(Collected data entries)
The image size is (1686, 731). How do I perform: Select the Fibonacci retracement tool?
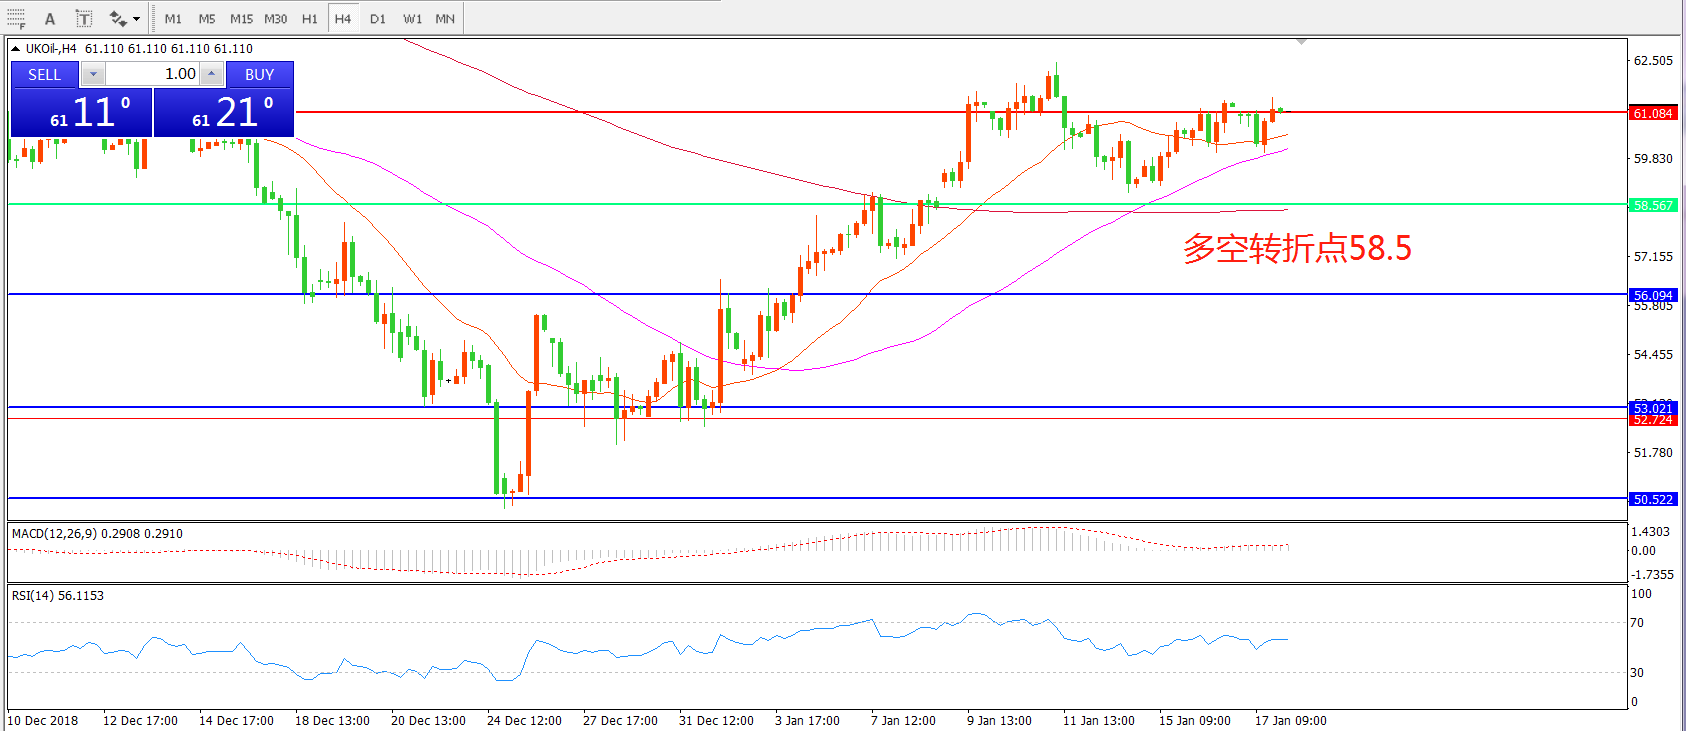[16, 19]
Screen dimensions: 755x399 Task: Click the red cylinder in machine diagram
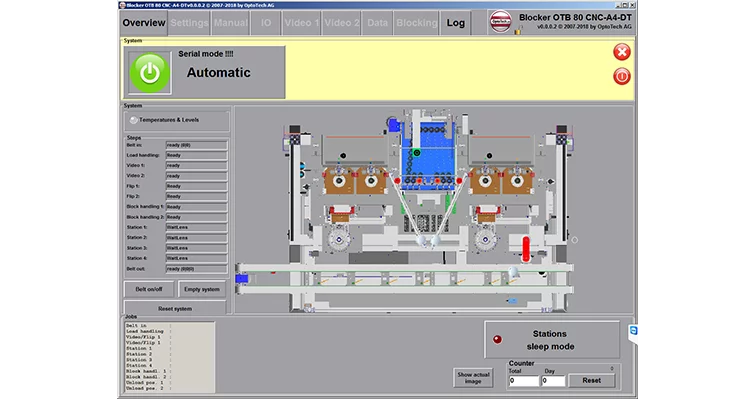pos(526,249)
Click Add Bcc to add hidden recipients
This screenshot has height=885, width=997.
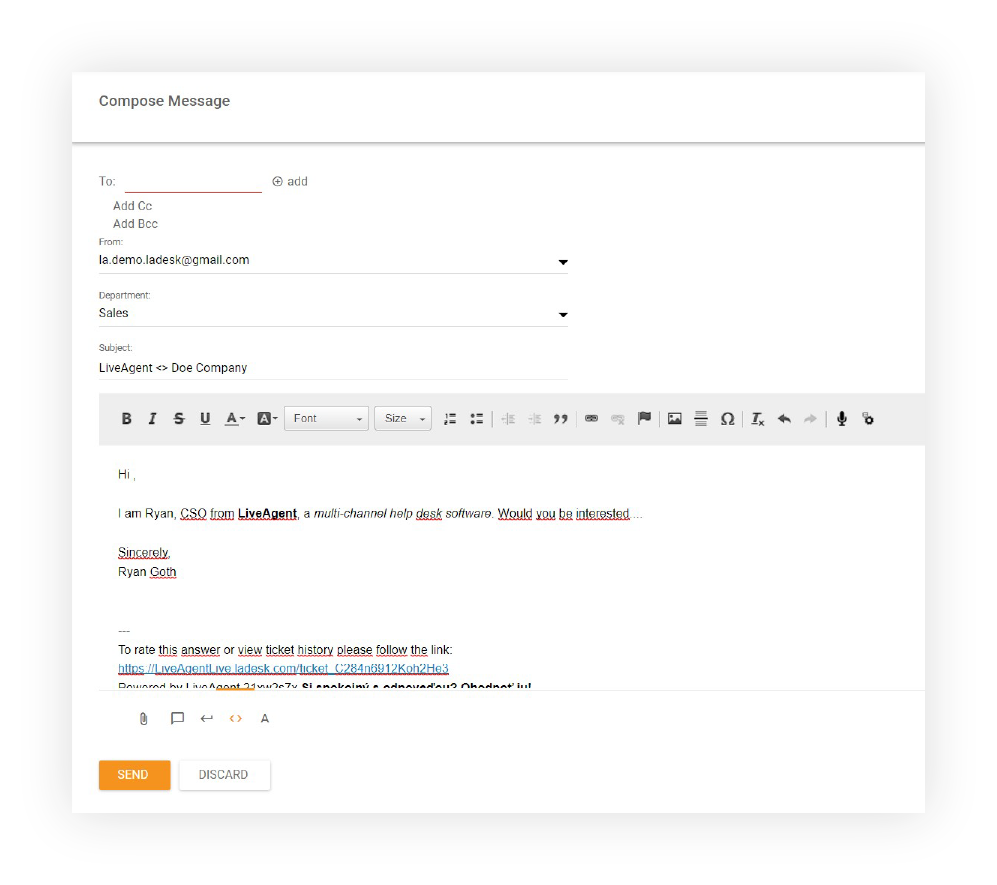(134, 223)
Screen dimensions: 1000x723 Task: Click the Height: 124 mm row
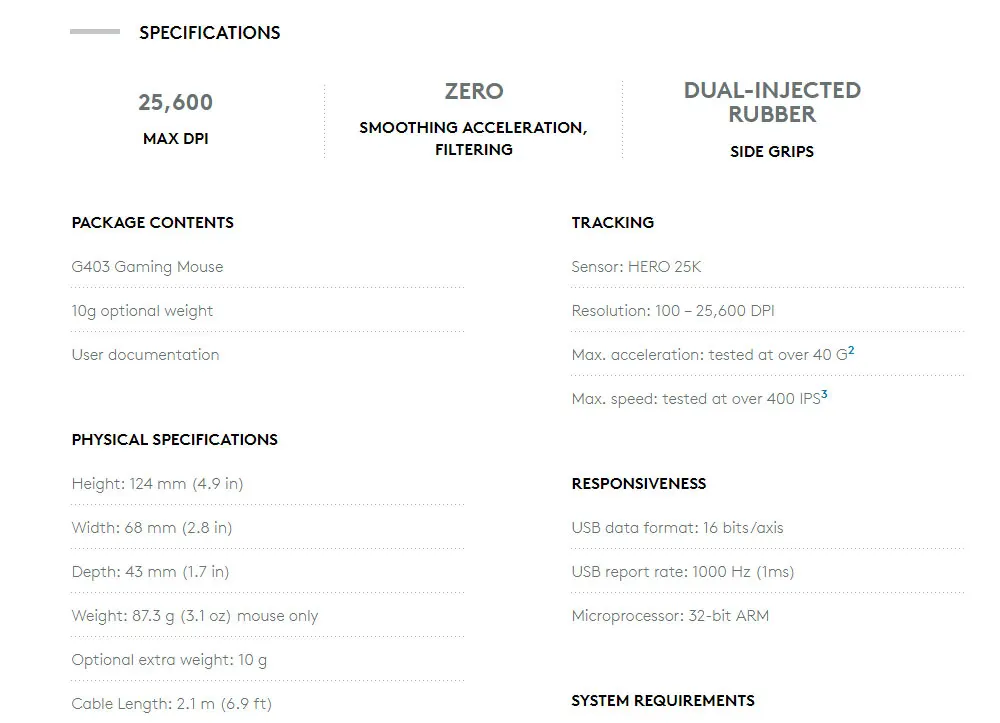(x=157, y=484)
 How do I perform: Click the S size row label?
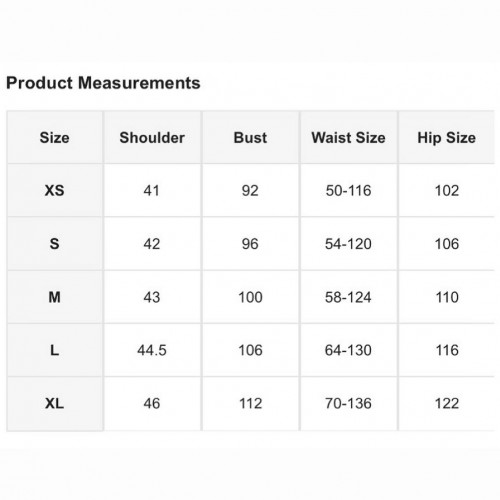(55, 244)
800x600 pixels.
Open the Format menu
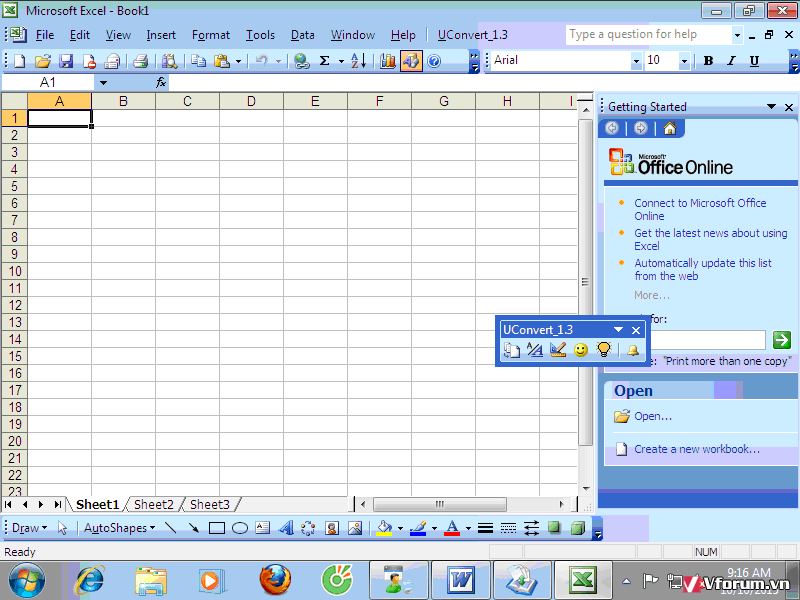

WHAT YOU NEED TO DO> Ignoring the pictures, write out word for word only the lines from the one containing "How do I perform: Click" through the last line of the data, both ends included.

EXERCISE SOLUTION>
 How do I perform: Click the S size row label?
(55, 244)
800x600 pixels.
Open the Format menu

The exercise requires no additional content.